I’ve just written the following in a comment thread: “Nobody believes in a righteous, true-blue America any more. Certainly not in the way everyone did during World War II. ‘America the Beautiful’ has been over, patriotically-speaking, since the mid ’60s. What Captain America does, curiously, to dream a little dream about what it was to be a true believer during World War II, and to be a kind of goody two-shoes type of guy who wants to serve and salute and defeat the bullies, etc.
“Maybe that’s the door or window that allowed me to get into this, or that let Captain America into my realm…whatever. In a kind of a dopey, stylized way it recreates the special glow of that gone-forever era, or at least as it might have been. I was saying to myself that ‘this is kind of silly, of course, but Joe Johnston and his team really believe in this yesteryear dream-reality themselves. Because they’re selling me on it…me!’
“It’s not just a very heartfelt comic-book film, but one that seems to fly by as quickly and fleetingly as a comic book, even though it lasts a couple of hours. That’s an important aspect. It never gets loaded down with convictions that it’s delivering something momentous and meaningful…and yet it is in an odd way.

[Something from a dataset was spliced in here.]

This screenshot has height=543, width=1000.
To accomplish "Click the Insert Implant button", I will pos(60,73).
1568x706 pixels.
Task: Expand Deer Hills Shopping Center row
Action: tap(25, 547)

“Captain America is not in the least bit ‘realistic,’ of course. Everything it contains is about memory and echoes and haze. And about browns and ambers and sepia-tones. But it’s a highly sincere and convincing visitation of an imaginary yesteryear, and for the first time in a long time I felt a semblance of what it might have been to be a true-blue good guy and to be ‘part of the team.’ And I’m no team player.”